======== Input material

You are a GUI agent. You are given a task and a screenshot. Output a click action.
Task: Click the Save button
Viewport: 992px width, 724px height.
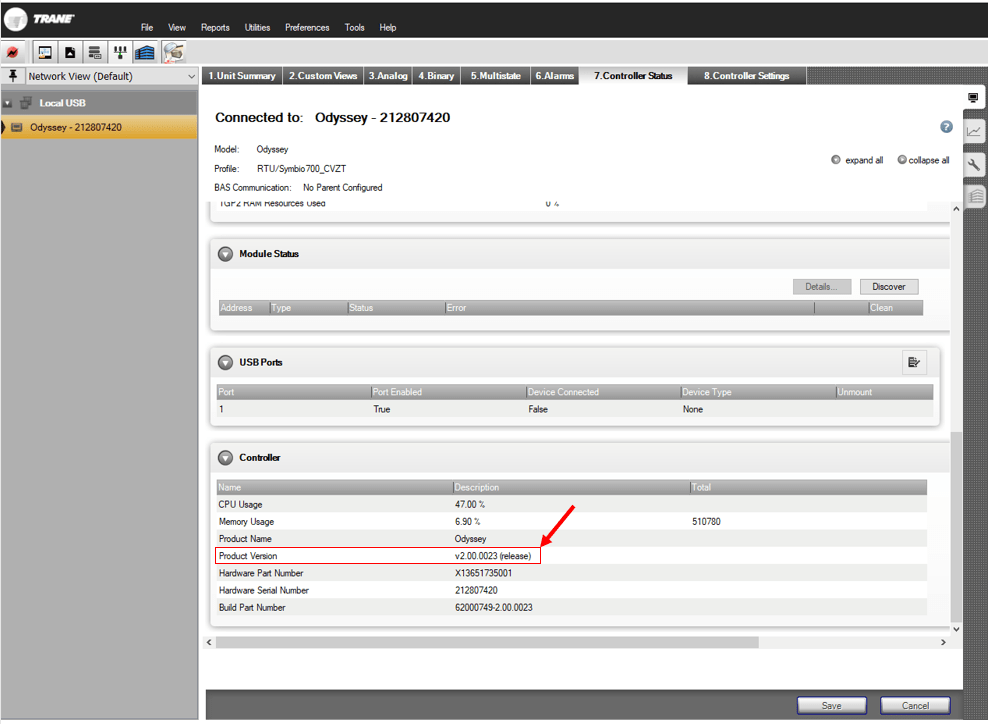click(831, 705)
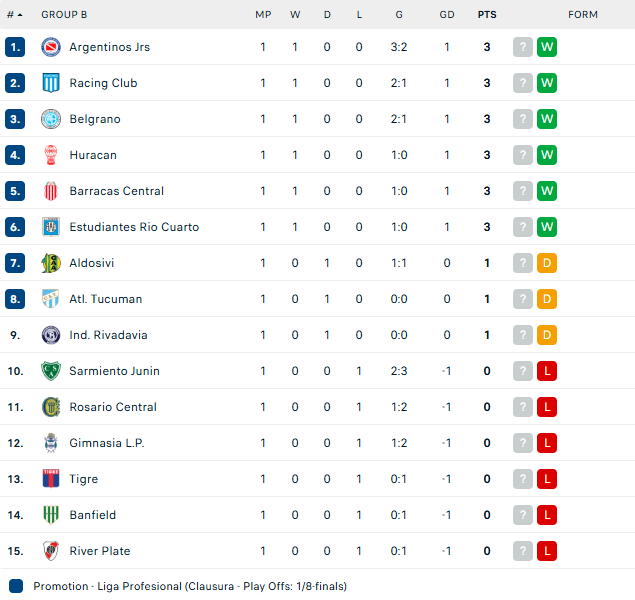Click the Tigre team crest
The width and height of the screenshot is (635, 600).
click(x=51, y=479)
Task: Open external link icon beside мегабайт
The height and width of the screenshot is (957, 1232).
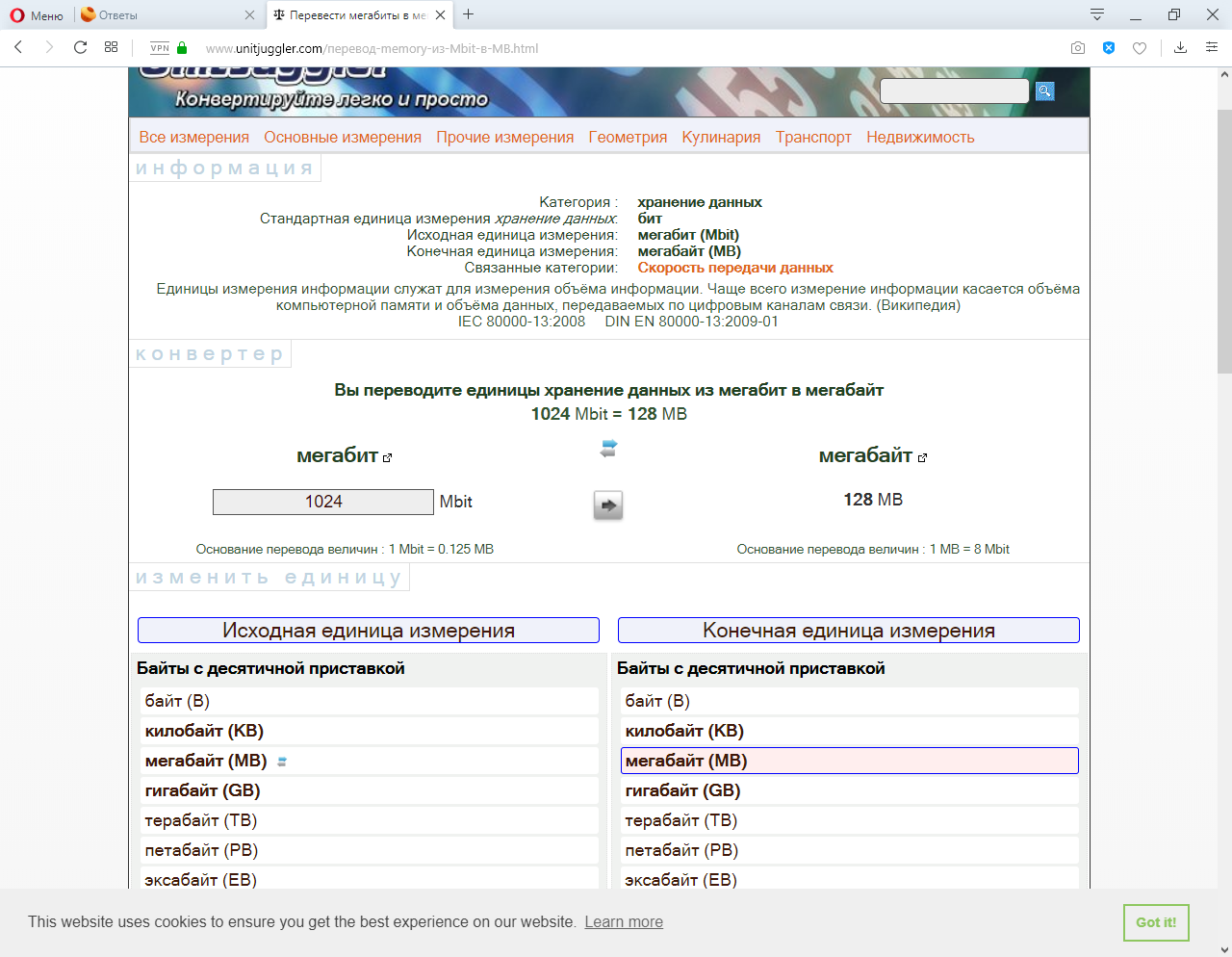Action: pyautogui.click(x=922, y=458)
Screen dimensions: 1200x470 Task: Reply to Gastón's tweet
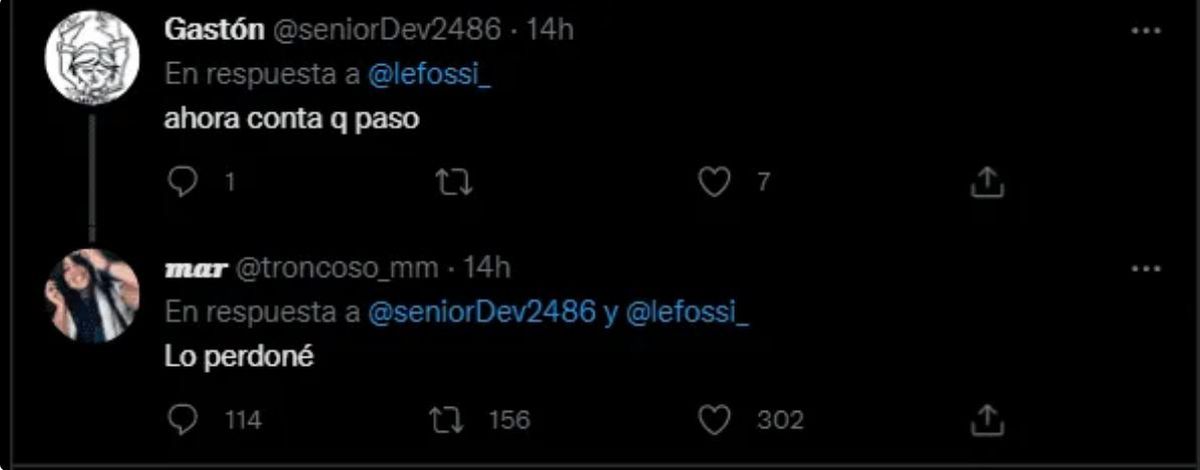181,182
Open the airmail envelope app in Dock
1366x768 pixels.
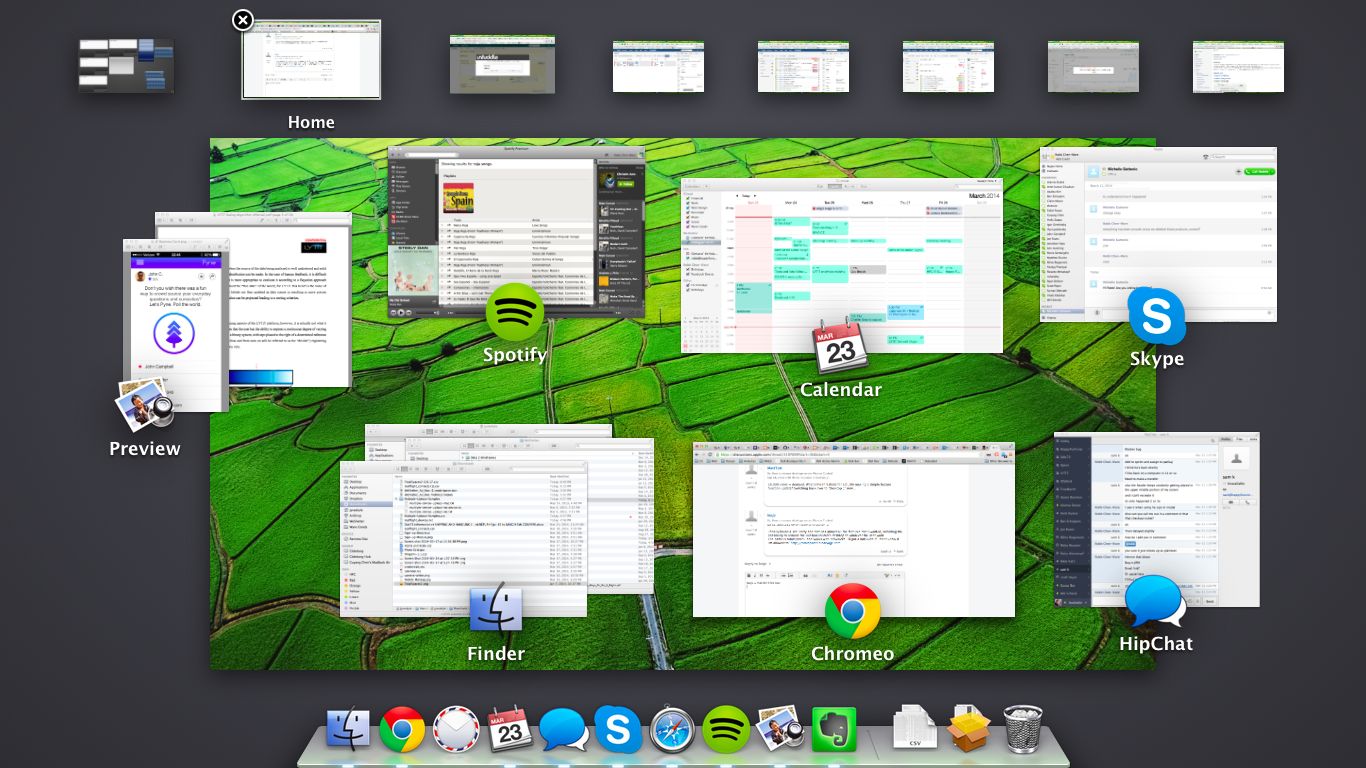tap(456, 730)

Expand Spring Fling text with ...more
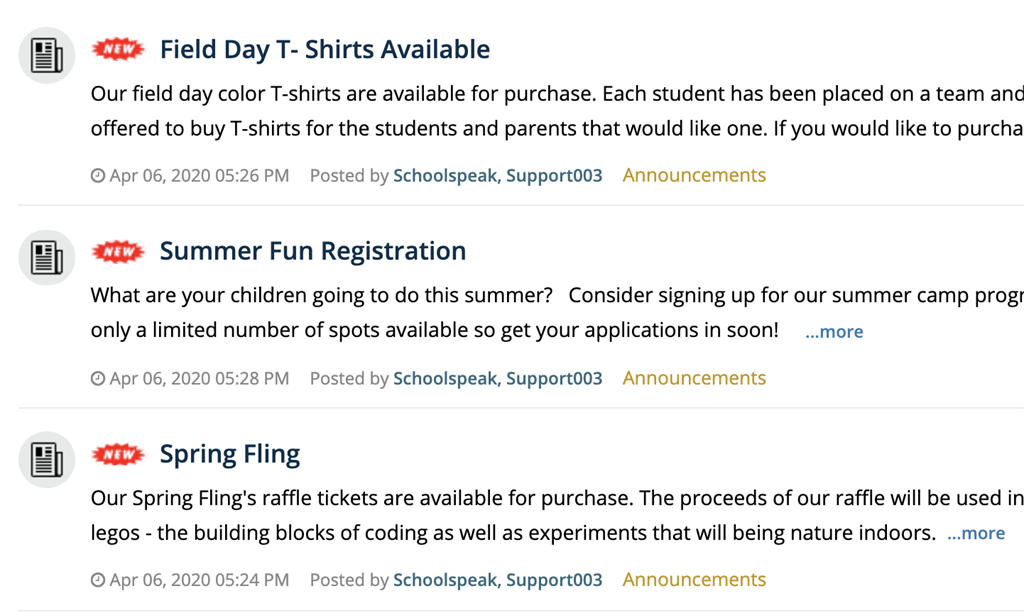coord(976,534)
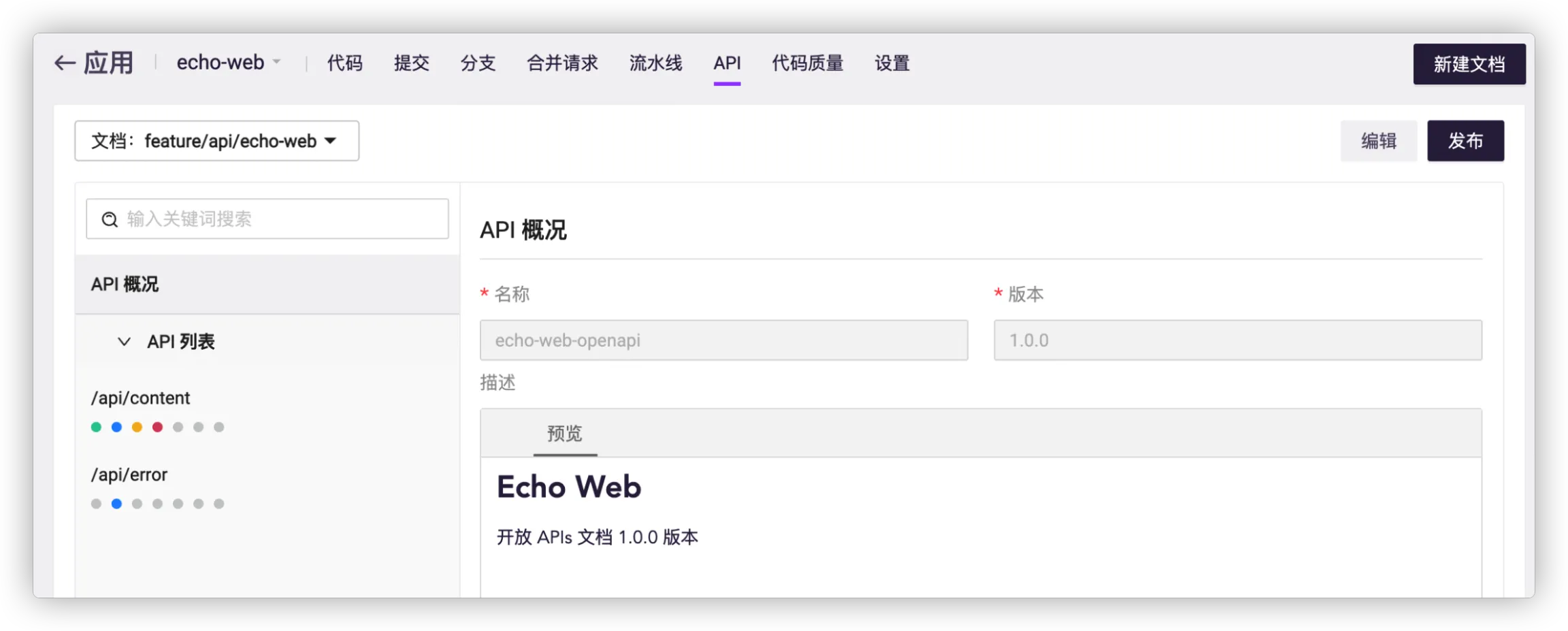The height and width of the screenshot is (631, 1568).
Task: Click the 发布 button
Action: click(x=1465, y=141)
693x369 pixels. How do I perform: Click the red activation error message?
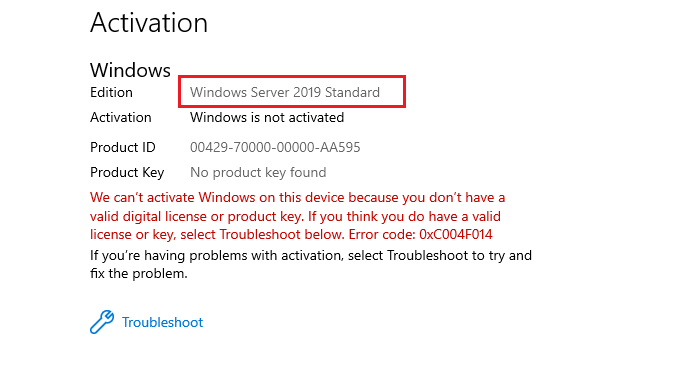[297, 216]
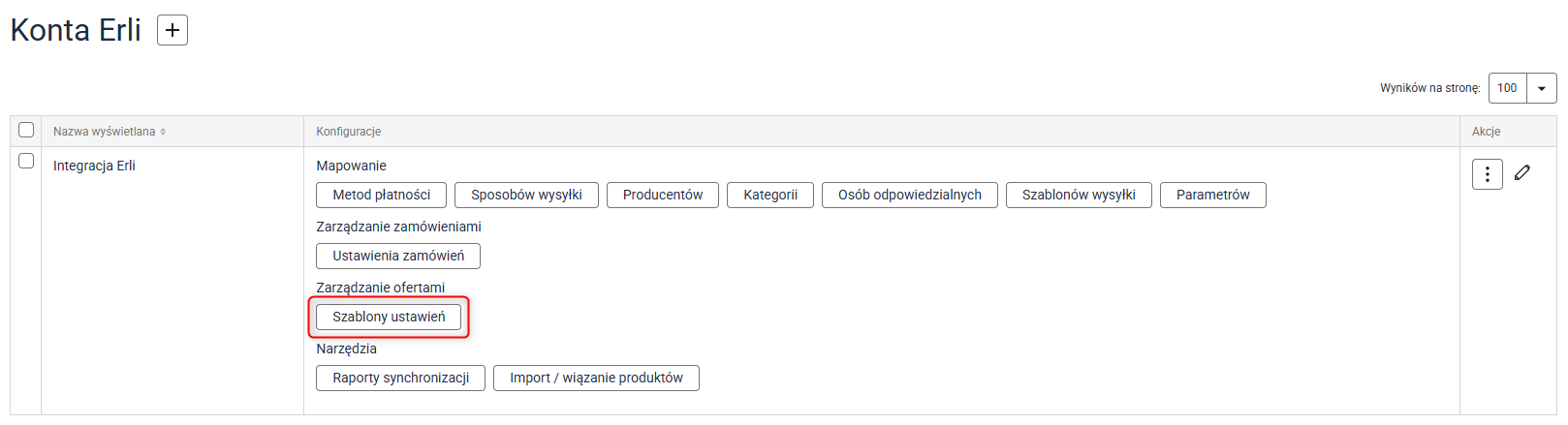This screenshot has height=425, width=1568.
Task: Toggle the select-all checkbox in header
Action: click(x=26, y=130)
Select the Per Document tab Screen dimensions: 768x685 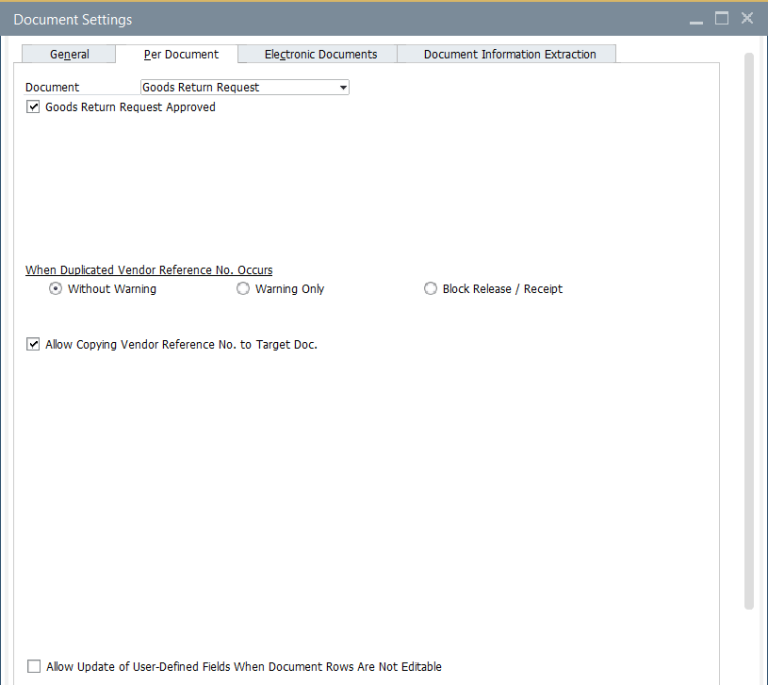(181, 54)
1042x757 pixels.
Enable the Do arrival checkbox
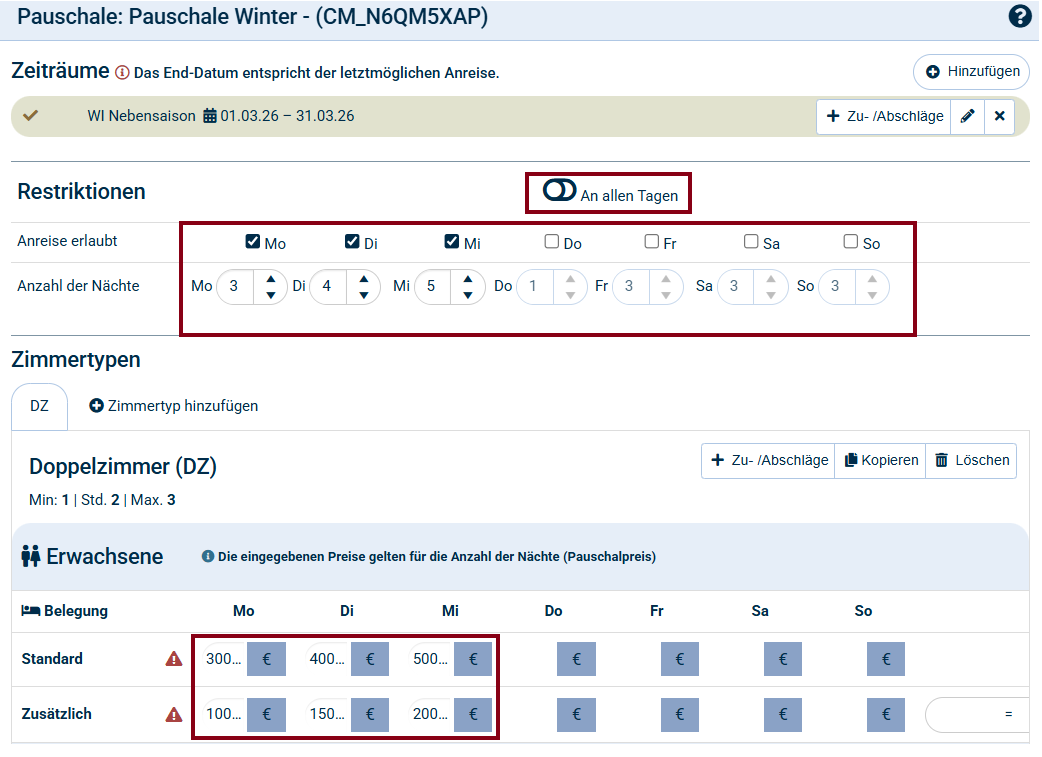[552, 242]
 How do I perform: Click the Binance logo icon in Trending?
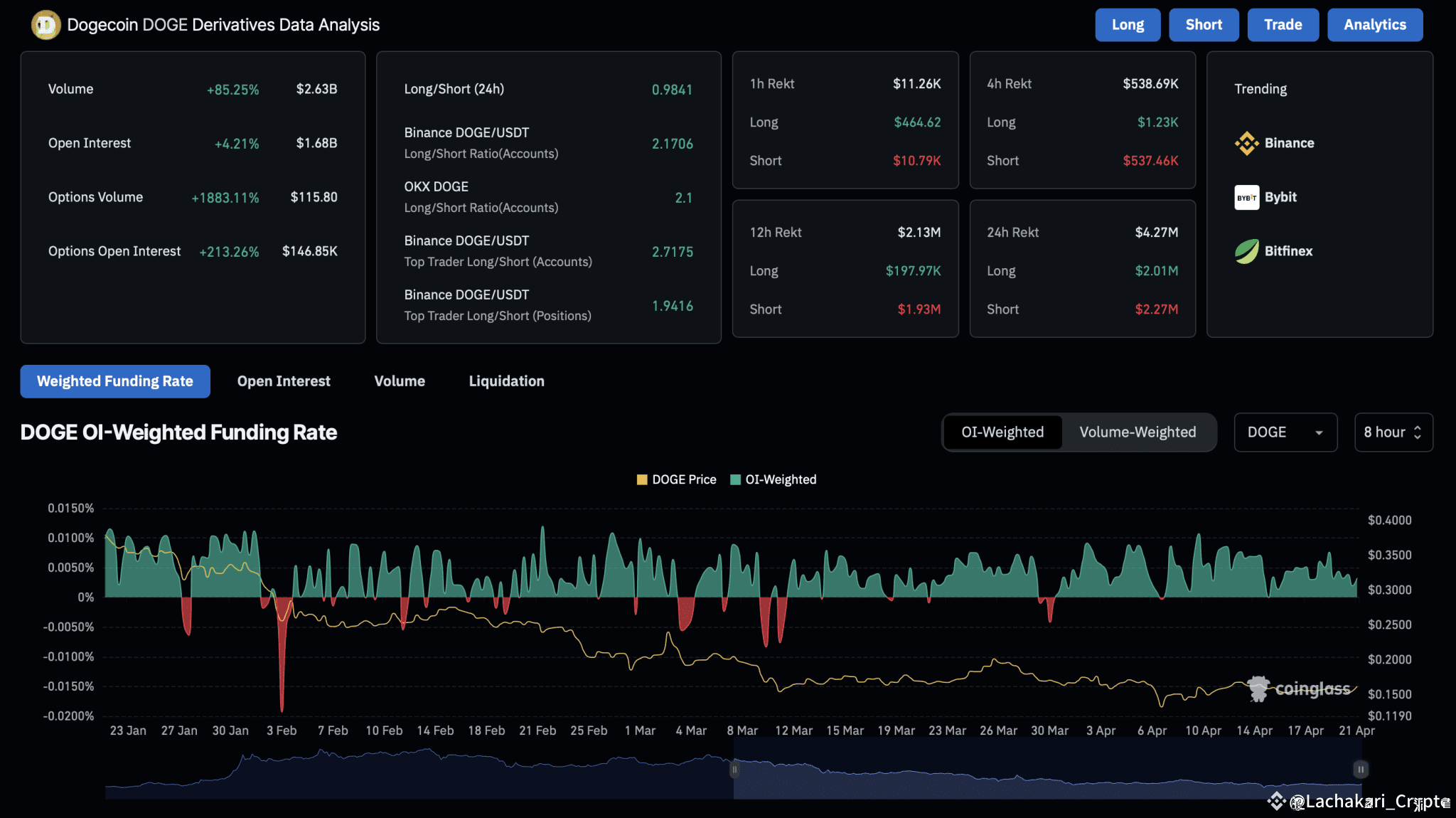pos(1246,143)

================

Aim :: Rewrite the data from its start through the line containing "Action: pyautogui.click(x=922, y=458)", replacing "Viewport" with "Display area" and keeping everything else the same. Omit the pictures.

Output for this exercise ::
You are a GUI agent. You are given a task and a screenshot. Output a click action.
Task: Click the Save button
Display area: 992px width, 724px height.
click(831, 705)
Click the Tigre team crest
The width and height of the screenshot is (635, 600).
click(x=51, y=479)
Task: Open external link icon beside мегабайт
The height and width of the screenshot is (957, 1232).
Action: pyautogui.click(x=922, y=458)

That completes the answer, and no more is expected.